Darauf hat die Welt gewartet

"Michael Moore dreht Film über Wirtschaftskrise", schreibt Tagi online. Die Verursacher der Krise sind nach Moore denn auch schnell markiert: die unersättlichen und bösen Reichen.

Es sei an dieser Stelle ausdrücklich auf den phänomenalen Text der Redaktion Bahamas über "Bowling für Hussein. Amerika in der Wahnwelt des Michael Moore – und nicht nur in seiner" erinnert, der die 'Kritik' genannten Ressentiments eines Antiamerikaners wie Michael Moore ideologiekritisch zerpflückt, dass es eine wahre Freude ist. So schreibt die Bahamas etwa:

"Der mit diesen Weihen versehene Siegeszug von Bowling war der kulturindustrielle Abdruck eines globalen Aufstands der Konformisten gegen die vermeintliche Autorität: Kritisch ist, was gegen Bush ist – egal, ob es vom Papst, den Staatskirchen, Chirac, dem chinesischen ZK oder der malayiischen Islamistendiktatur als Gastgeber der „Blockfreien“ widerhallt. Genau damit brüstet Moore sich selber, wenn er trompetet, daß Bush „den Popularitätswettbewerb mit Saddam Hussein verloren“ hat, wenn er damit reüssiert, daß schließlich auch der „Papst gesagt hat, dieser Krieg ist falsch, daß er eine Sünde ist“ – als ob derlei nicht weniger gegen Bush, sondern vielmehr gegen die Weltöffentlichkeit und den Papst sowieso spräche. Der eigene Rückhalt in der Dummheit des Kollektivs wird als Argument und nicht als Anlaß zur Selbstkritik angeführt."
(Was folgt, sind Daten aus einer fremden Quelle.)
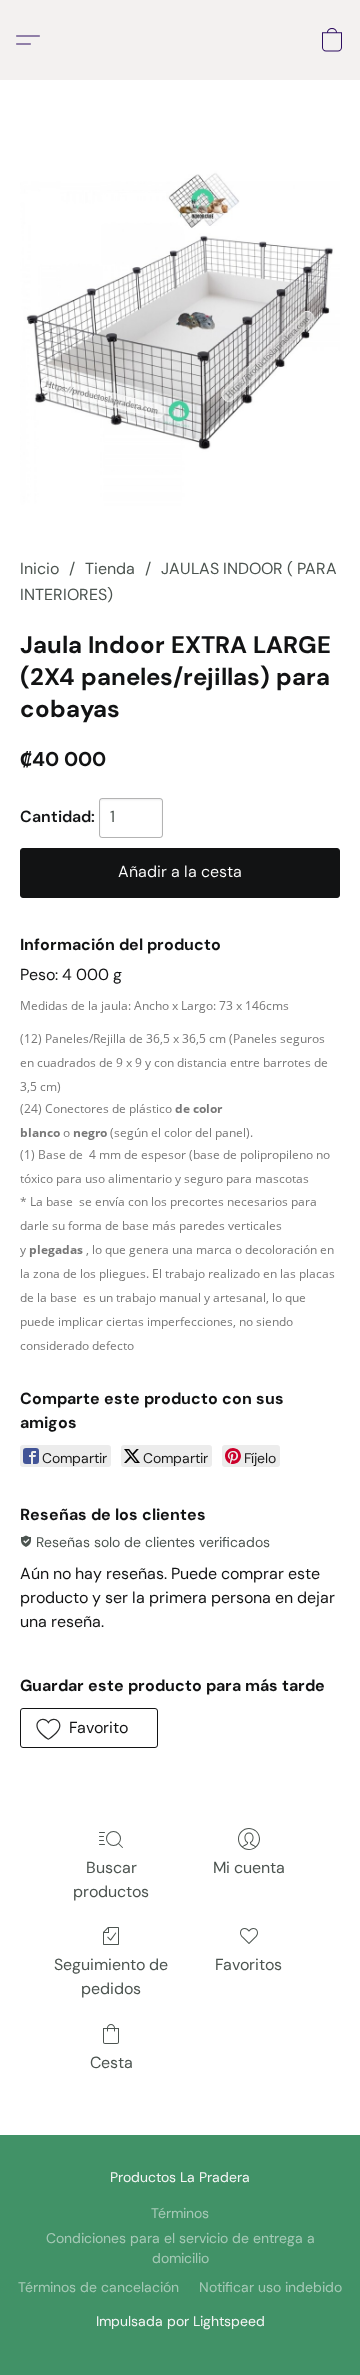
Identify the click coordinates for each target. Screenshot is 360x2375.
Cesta (111, 2062)
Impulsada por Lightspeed (180, 2321)
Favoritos (248, 1964)
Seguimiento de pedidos (111, 1976)
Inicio (39, 568)
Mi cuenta (249, 1867)
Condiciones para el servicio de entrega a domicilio (180, 2248)
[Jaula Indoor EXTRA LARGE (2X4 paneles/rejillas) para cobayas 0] (180, 343)
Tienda (110, 568)
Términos (180, 2213)
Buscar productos (111, 1879)
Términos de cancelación (98, 2287)
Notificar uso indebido (270, 2287)
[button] (33, 40)
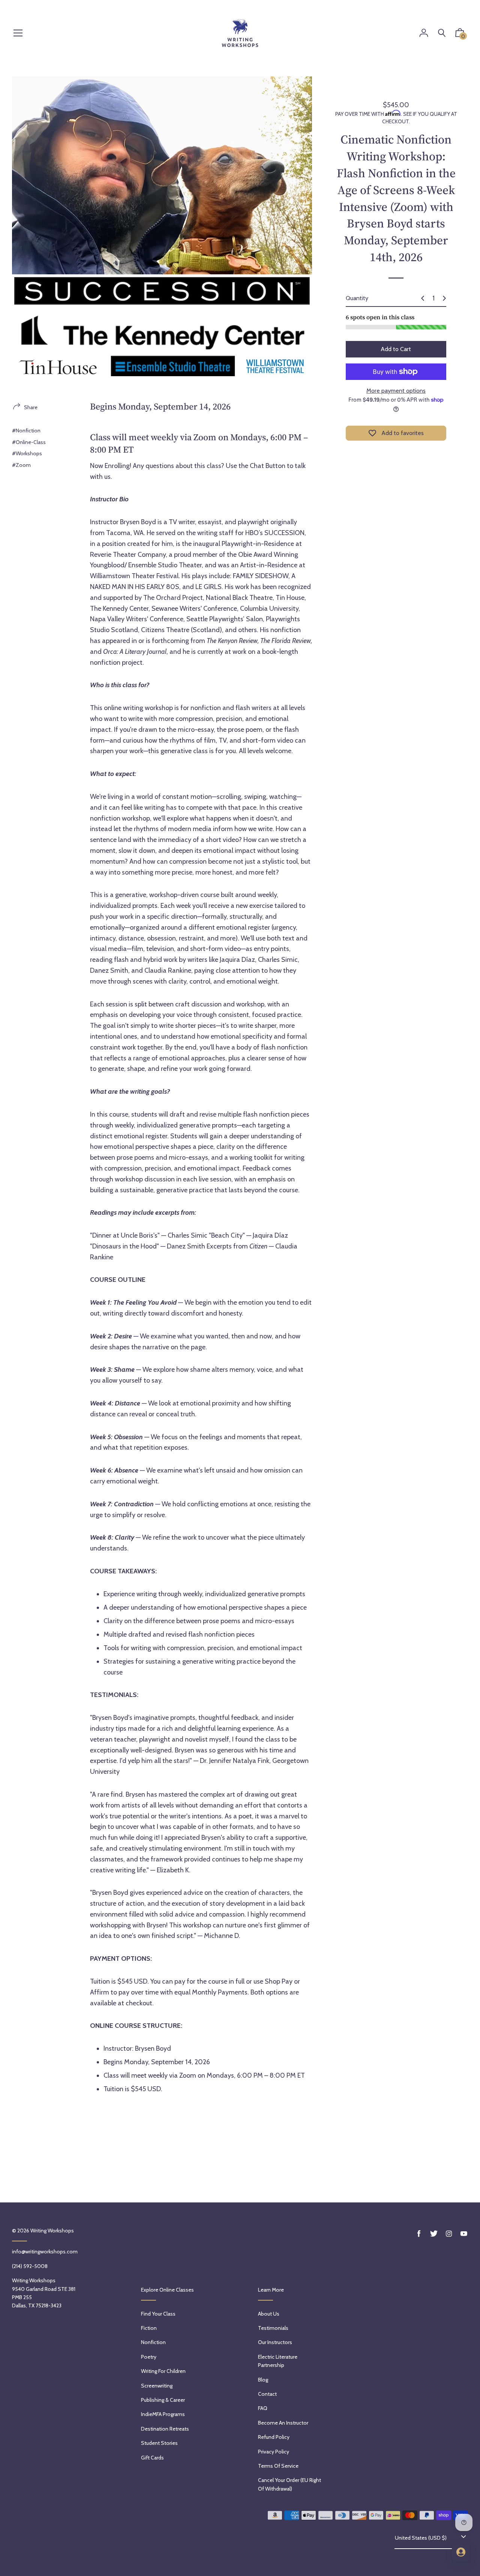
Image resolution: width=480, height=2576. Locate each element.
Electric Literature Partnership (277, 2360)
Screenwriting (156, 2385)
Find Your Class (158, 2313)
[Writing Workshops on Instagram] (449, 2233)
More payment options (396, 390)
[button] (460, 34)
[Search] (442, 33)
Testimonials (273, 2328)
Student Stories (159, 2443)
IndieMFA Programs (163, 2414)
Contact (267, 2394)
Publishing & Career (163, 2400)
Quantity (357, 298)
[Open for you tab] (461, 2552)
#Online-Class (29, 442)
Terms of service (278, 2465)
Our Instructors (275, 2342)
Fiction (149, 2328)
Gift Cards (152, 2457)
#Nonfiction (26, 430)
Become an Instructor (283, 2422)
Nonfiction (153, 2342)
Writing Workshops (52, 2230)
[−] (423, 298)
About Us (268, 2313)
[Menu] (18, 33)
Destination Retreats (165, 2428)
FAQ (262, 2408)
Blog (263, 2379)
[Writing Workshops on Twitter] (434, 2233)
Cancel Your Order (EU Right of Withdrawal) (289, 2484)
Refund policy (274, 2437)
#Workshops (27, 453)
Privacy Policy (273, 2451)
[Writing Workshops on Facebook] (419, 2233)
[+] (444, 298)
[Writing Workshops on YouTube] (464, 2233)
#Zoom (21, 465)
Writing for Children (163, 2371)
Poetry (148, 2356)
Sehr zutreffend in Bezug auf das Wirken Moores und seiner Rezeption in Old Europe ist ebenfalls folgende Passage:

"Die deutsch-europäisch-linke „Kritik“ aber an den USA – ebenso wie die an Israel – ist wie eingangs angedeutet in hohem Maße projektiv und als Projektion eben Antiamerikanismus: Sowohl die tatsächlichen Besieger des Nationalsozialismus als auch die, denen die Deutschen nach einem Wort Eike Geisels Auschwitz nie verzeihen werden, sie müssen die Faschisten der Jetztzeit abgeben. Ist diese Ungeheuerlichkeit wahrhaft monströs, so wird doch stets an Belegen gebastelt: Selektiv zusammengesuchte Realitätsschnipsel werden zu „Fakten“ montiert. Solche „Kritik“ ist Projektion, Verschiebung, Selbstspiegelung; solche „Kritik“ interessiert sich für die häßlichen Zustände im amerikanischen Strafvollzug nur soweit, als daß sie flugs aus dem work-house amerikanischer-liberalistischer Prägung ein deutsches KZ und den drakonischen Strafvollzug zum NS-Vernichtungsprogramm machen kann."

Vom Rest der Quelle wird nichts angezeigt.